# MATERIAL FOR THE TASK
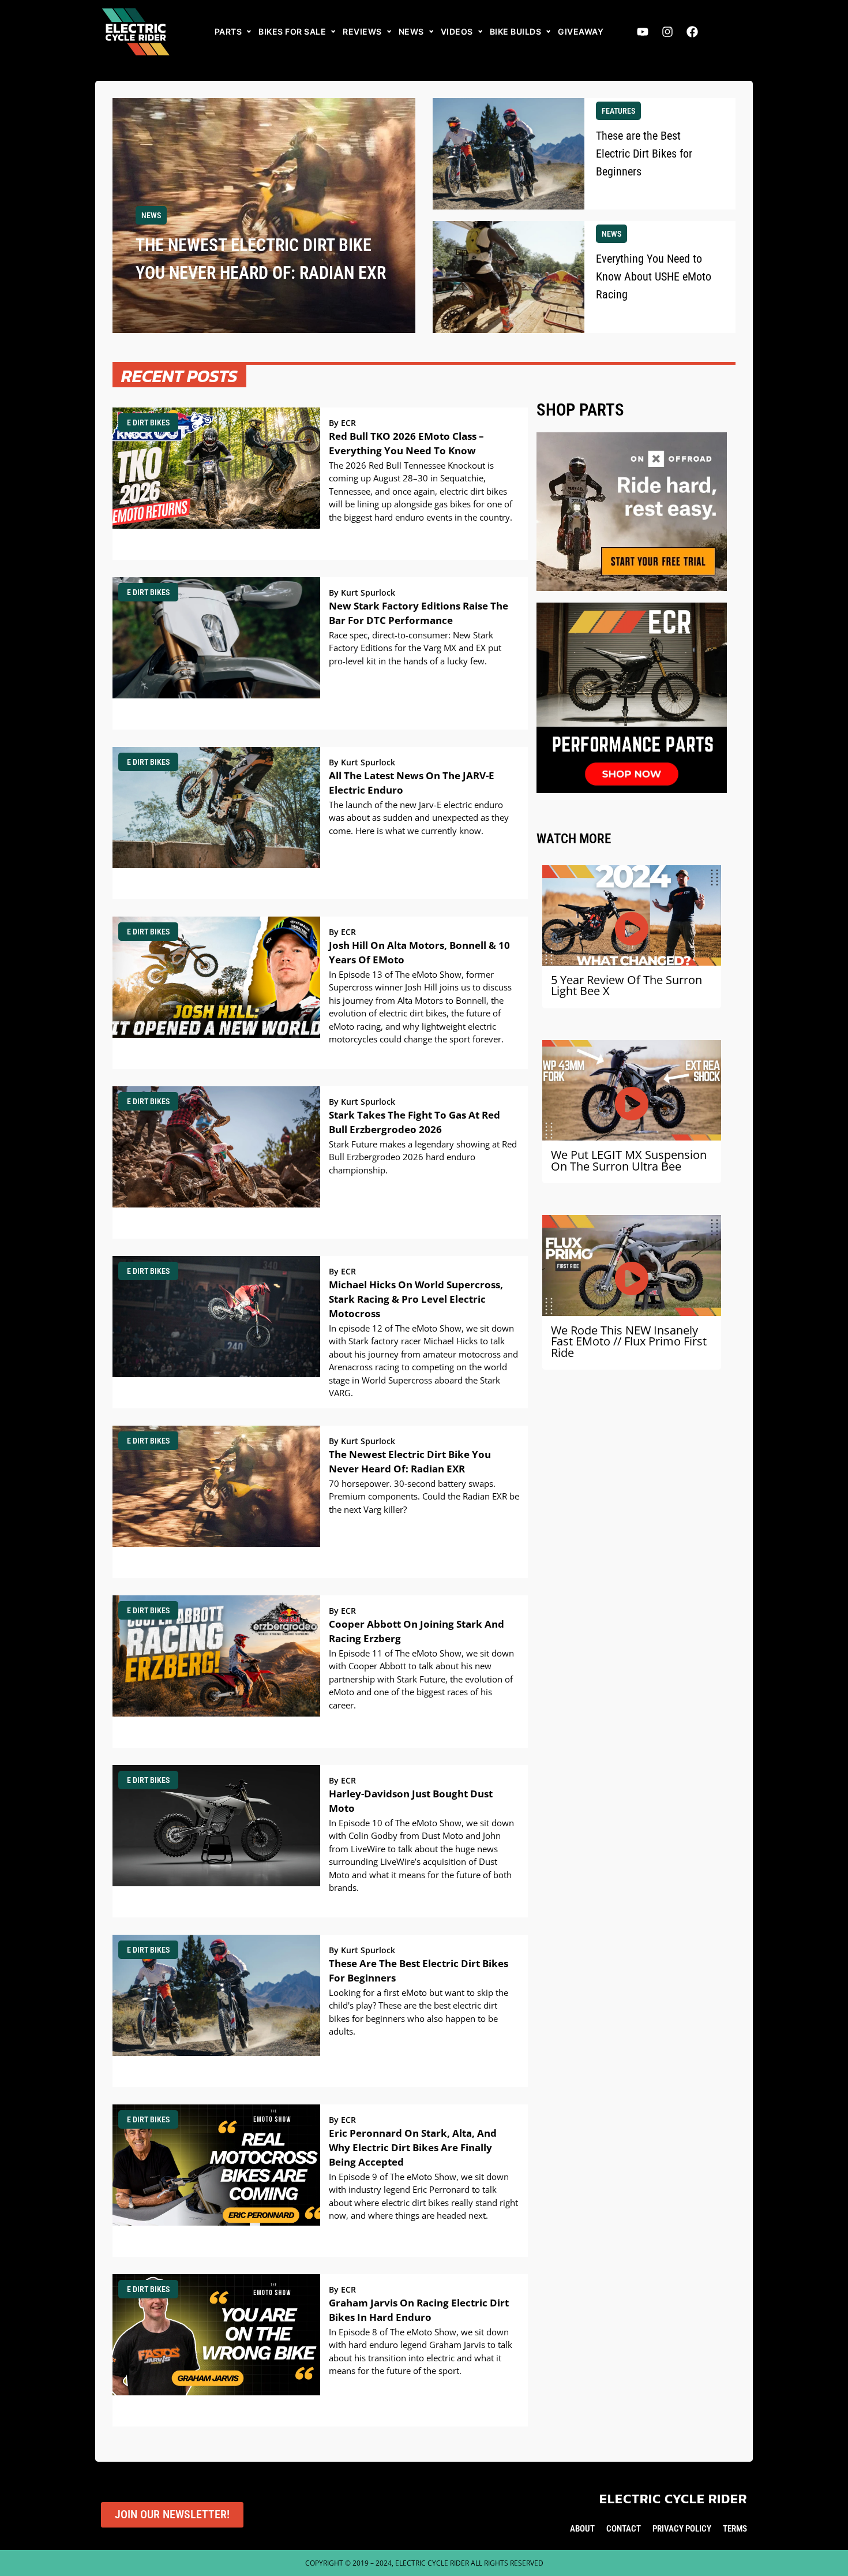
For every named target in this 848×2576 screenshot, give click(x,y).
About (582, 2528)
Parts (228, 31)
==
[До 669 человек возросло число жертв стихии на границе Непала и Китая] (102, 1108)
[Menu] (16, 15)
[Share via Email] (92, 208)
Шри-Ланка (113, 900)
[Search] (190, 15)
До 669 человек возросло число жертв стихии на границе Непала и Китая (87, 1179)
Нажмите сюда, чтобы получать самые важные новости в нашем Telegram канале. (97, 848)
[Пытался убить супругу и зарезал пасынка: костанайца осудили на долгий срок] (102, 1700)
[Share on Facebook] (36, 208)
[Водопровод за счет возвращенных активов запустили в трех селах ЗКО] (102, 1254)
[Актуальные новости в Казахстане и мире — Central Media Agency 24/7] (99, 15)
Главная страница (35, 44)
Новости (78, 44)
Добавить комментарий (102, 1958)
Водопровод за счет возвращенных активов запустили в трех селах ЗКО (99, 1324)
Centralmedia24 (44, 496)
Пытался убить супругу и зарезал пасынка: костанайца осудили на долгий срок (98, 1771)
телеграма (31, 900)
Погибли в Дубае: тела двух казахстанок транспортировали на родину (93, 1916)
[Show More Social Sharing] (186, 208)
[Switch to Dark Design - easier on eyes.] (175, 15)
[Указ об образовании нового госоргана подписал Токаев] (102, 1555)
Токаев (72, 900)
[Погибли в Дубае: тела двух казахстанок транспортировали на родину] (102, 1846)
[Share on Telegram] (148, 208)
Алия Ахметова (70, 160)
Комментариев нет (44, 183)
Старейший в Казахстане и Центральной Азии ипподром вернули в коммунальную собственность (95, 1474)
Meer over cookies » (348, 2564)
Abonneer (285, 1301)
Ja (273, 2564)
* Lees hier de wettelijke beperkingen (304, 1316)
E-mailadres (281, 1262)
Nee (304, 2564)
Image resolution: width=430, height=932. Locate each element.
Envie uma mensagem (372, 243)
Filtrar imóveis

# YOUR ASSIGNMENT
Repeat, word for word, the lines above between the line holding "Шри-Ланка (113, 900)" and the line holding "[Share on Facebook] (36, 208)", inclusive; omit everything else.

# SOLUTION TO THE PROBLEM
Шри-Ланка (113, 900)
[Search] (190, 15)
До 669 человек возросло число жертв стихии на границе Непала и Китая (87, 1179)
Нажмите сюда, чтобы получать самые важные новости в нашем Telegram канале. (97, 848)
[Пытался убить супругу и зарезал пасынка: костанайца осудили на долгий срок] (102, 1700)
[Share on Facebook] (36, 208)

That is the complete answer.